14. Compute Architecture Design & Review [03:33:33.320 - 03:48:38.190]

  • Case study: Design a scalable app with frontend, middleware (.NET), and backend.
  • Four student teams present architectures:
    1. IaaS: VMs + Load Balancers (traditional).
    2. PaaS: App Services + Functions + SQL DB.
    3. Hybrid: App Service + AKS + Cosmos DB + SQL.
    4. Multi-region: Redundant tiers across regions.
  • Instructor validates all designs as valid; highlights trade-offs:
    • AKS offers scalability but adds complexity/cost.
    • Functions reduce overhead but require stateless design.
  • Emphasis: Start simple; scale complexity only when justified.

15. Cost Management & Optimization [03:53:36.130 - 04:21:17.970]

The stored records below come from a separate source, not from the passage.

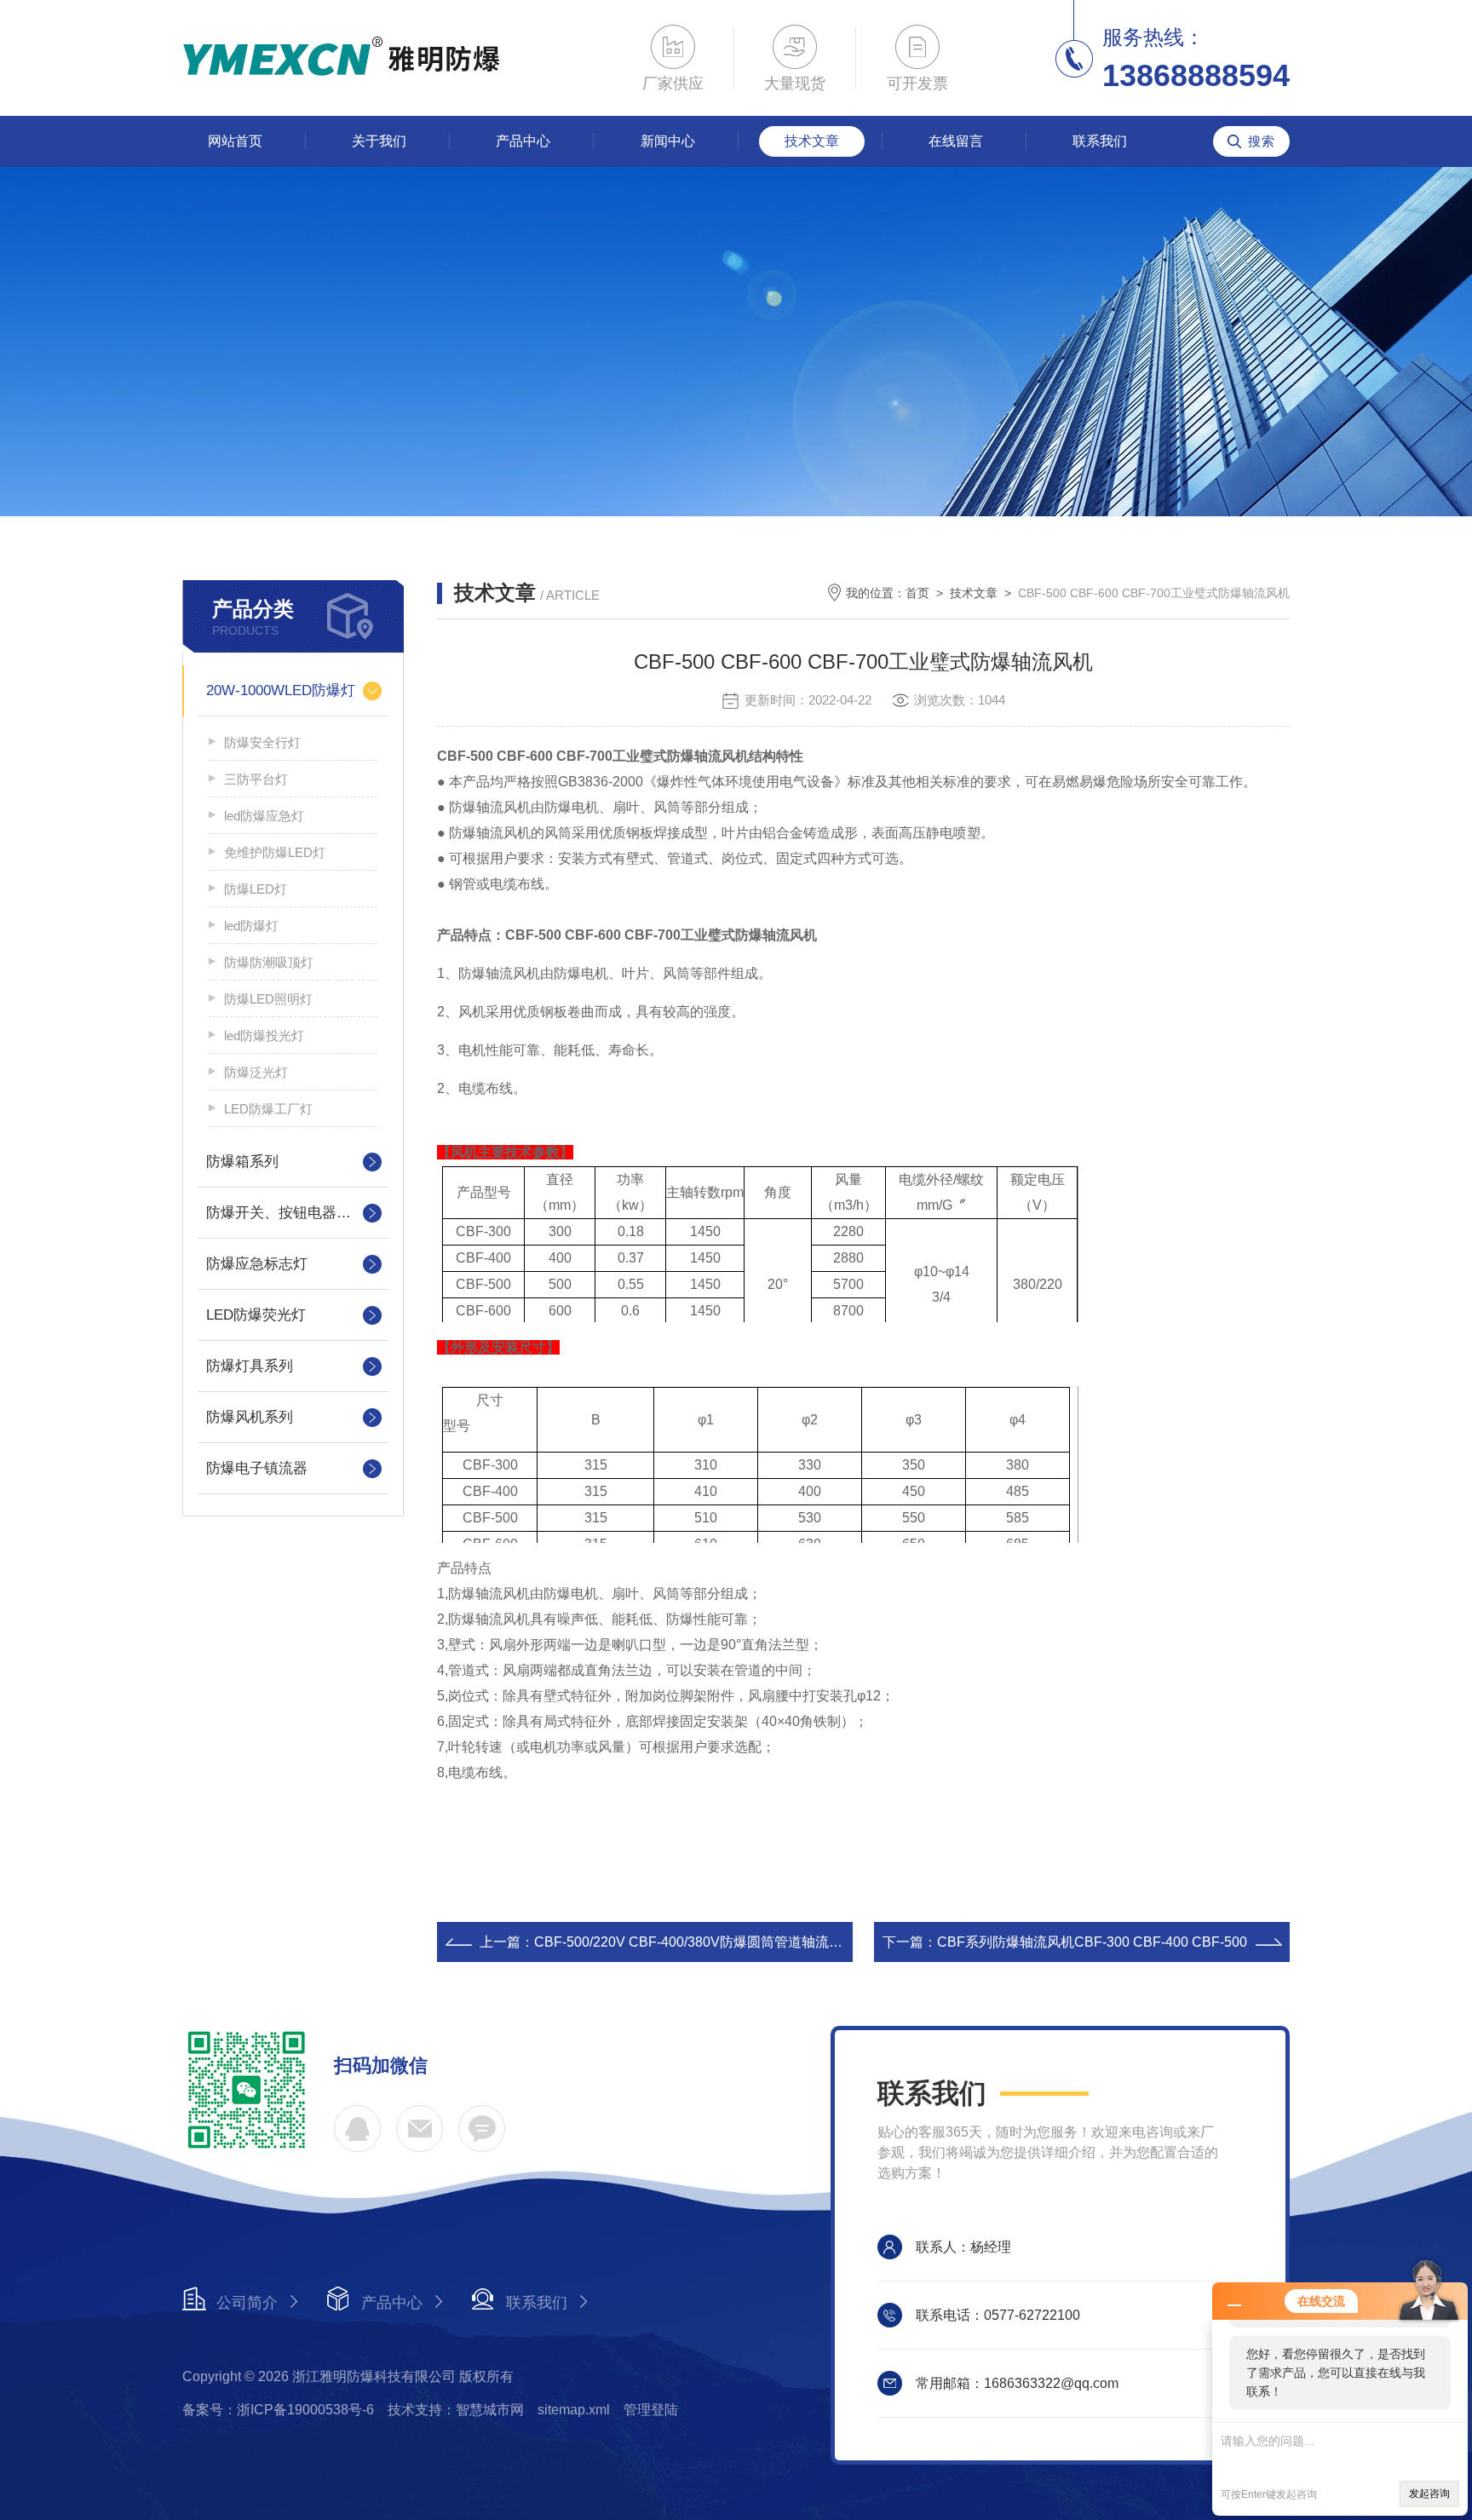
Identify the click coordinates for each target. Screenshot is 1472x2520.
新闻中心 (668, 141)
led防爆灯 (251, 925)
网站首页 (235, 141)
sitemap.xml (574, 2409)
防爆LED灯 (255, 889)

  • Cloud cost is not automatic savings—it requires intentional design.
  • Cost drivers:
    • Pay-as-you-go vs. Reserved Instances (up to 60% discount).
    • Data egress fees (expensive for cold storage restores).
    • Geographic pricing variations.
    • Over-provisioned Kubernetes clusters.
  • Tools:
    • Azure Pricing Calculator: Estimate costs for architecture components.
    • TCO Calculator: Compare cloud vs. on-premises (e.g., 5-year cost of VMs, storage, networking).
  • Demonstration: Sample TCO output shows cloud savings despite higher upfront complexity.
  • Final reminder: Always export and save cost estimates; align design with budget constraints.

Appendix

Key Principles

  • Follow the money: Align resource ownership (subscriptions, tags) with budget holders (business units).
  • Tag everything: Use consistent tags (CostCenter, Environment, Owner) for granular cost allocation.
  • Start simple: Begin with minimal architecture; add complexity only when needed (KISS principle).
  • Avoid VM overuse: Prefer App Services, Functions, or Containers unless full OS control is required.
  • Design for redundancy: Use geo-replication, availability sets, and traffic managers for resilience.
  • Secure endpoints: Never expose storage or databases publicly; use VNet, RBAC, and private links.

Tools Used

  • Azure Portal (Management Groups, Tags, Storage Accounts)
  • Azure DevOps (CI/CD Pipelines)
  • Draw.io (Architecture Diagramming)
  • Azure Pricing Calculator
  • Total Cost of Ownership (TCO) Calculator
  • Azure Cache for Redis
  • Azure Cosmos DB
  • Azure Functions
  • Azure Kubernetes Service (AKS)

Common Pitfalls

  • Using VMs for workloads better suited to App Services or Functions.
  • Ignoring data egress costs in backup and recovery strategies.
  • Assigning same IP subnets to on-premises and cloud networks (causing routing conflicts).
  • Over-provisioning Kubernetes nodes without monitoring usage.
  • Not using reserved instances for predictable workloads.
  • Storing sensitive data in public blob containers without SAS or RBAC.

Practice Suggestions

  • Recreate the Tailwind Traders governance hierarchy in your own Azure subscription.
  • Build a tagging policy and apply it to 5+ resources.
  • Use the Azure Pricing Calculator to model a simple web app (App Service + SQL + Blob).
  • Run the TCO Calculator comparing 3 VMs + 10TB storage on-premises vs. cloud.
  • Design a 3-tier app (frontend, middleware, backend) using two different compute models (IaaS vs. PaaS) and compare cost/complexity.
  • Practice deploying a sample app via DevOps pipeline and debug a failed deployment.